“Kendimi Livia’ya hiç sakınmadan açabilirdim, çünkü böyle yaparak onu rahatsız edeceğimden, hatta şaşkına çevireceğimden korkmam gerekmiyordu. Yine de bu iş, duygusuz ve suskun bir duvarla ya da hiç tanımadığım ve neler hissedeceğine aldırmadığım biriyle konuşmaktan çok daha farklıydı. Beni dinleyen kişi Livia olmalıydı. Benim sözlerim onun ruhuna erişmeli ve orada beni anlamasını sağlamalıydı.”

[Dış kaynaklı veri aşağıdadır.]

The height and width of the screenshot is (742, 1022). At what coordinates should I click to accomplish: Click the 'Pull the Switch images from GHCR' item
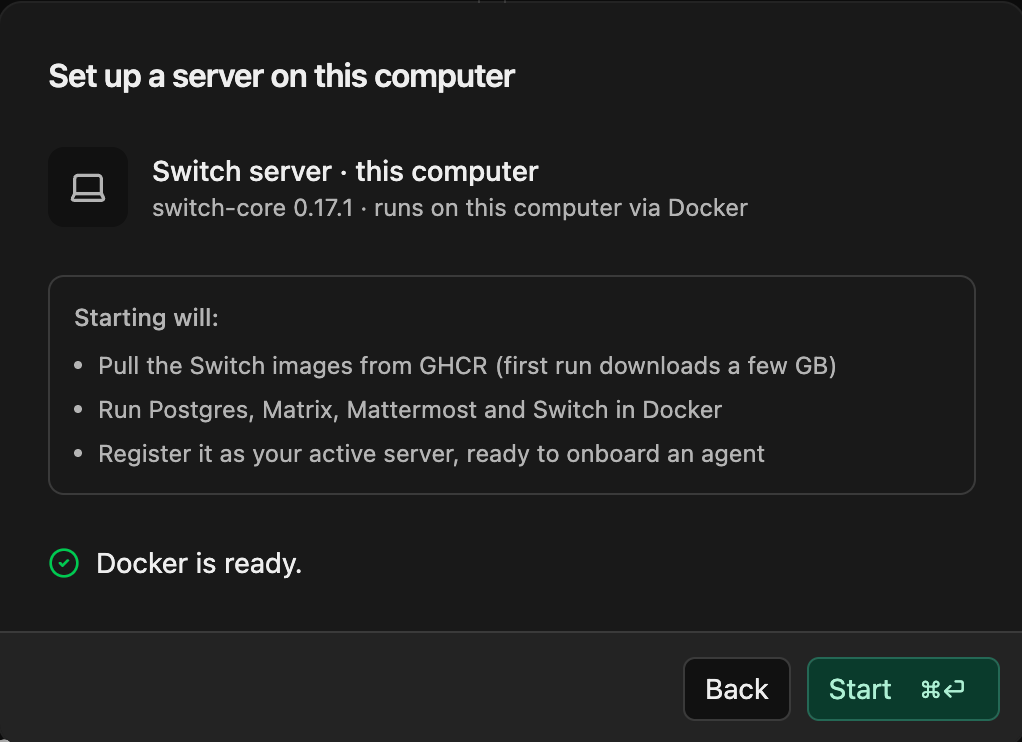[x=467, y=366]
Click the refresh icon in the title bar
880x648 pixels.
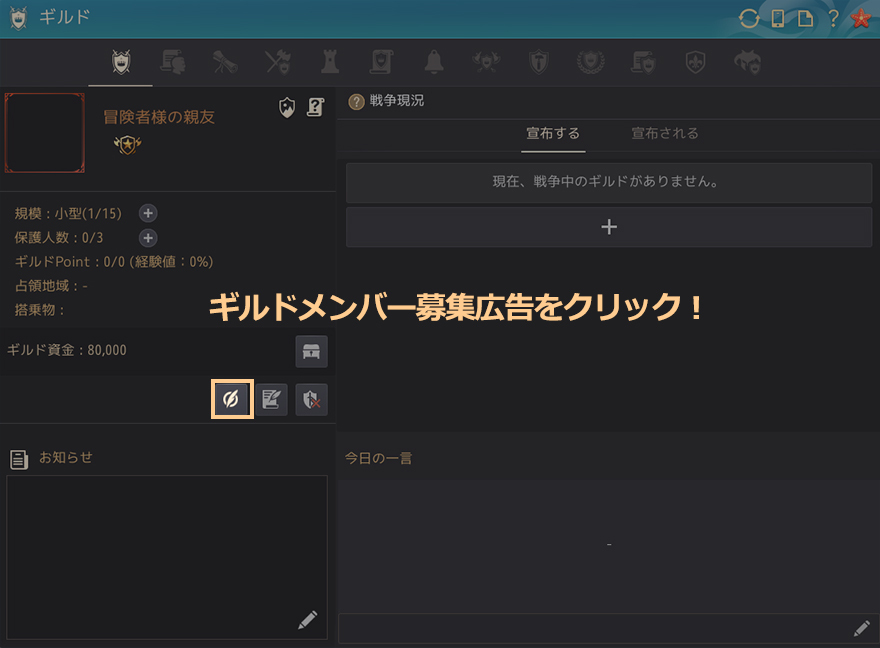(x=748, y=18)
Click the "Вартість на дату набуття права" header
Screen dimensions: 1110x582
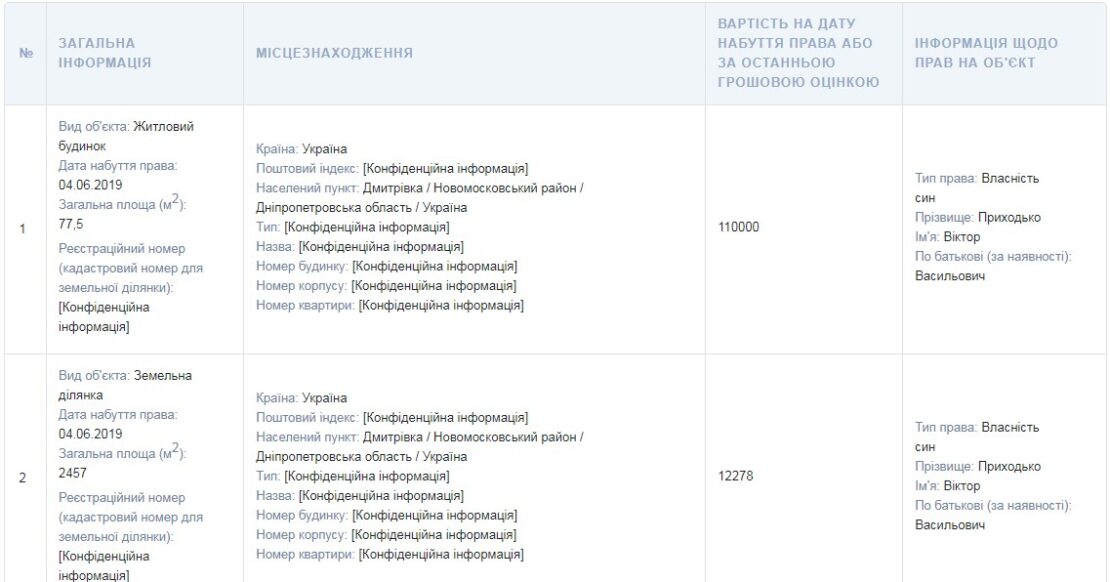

Amcasının evinde gördüğü bir haritadan esinle Akdeniz’de konuşulan tüm dilleri öğrenme tutkusuna kapılan ve sonrasında usta bir çevirmen olan Simon Leyland, ailesinden kendisine bir yayınevi miras kalan eşiyle birlikte edebiyatın önemli şehirlerinden Trieste’ye yerleşmiştir. Eşinin ölümünden sonra yönettiği yayınevi, büyüyen iki çocuğu, çevirileri ve dostlarıyla sürdürdüğü sakin yaşantısı, geçirdiği sağlık krizi sonrasında alt üst olacaktır. Aynı dönemde hayatını kaybeden amcasının Londra’daki evi de kendisine miras kalınca, iki farklı şehirde adeta iki farklı hayat arasında bocalayan Leyland için eski yaşantısıyla yenisinin birbirine karıştığı çok özel bir dönem başlayacaktır.
Ünlü romanı Lizbon’a Gece Treni’nden yıllar sonra Pascal Mercier bu kez yine bir yanılgıyla hayatı değişen bir dil tutkununun peşine takıyor okurunu, Sözlerin Ağırlığı’nda.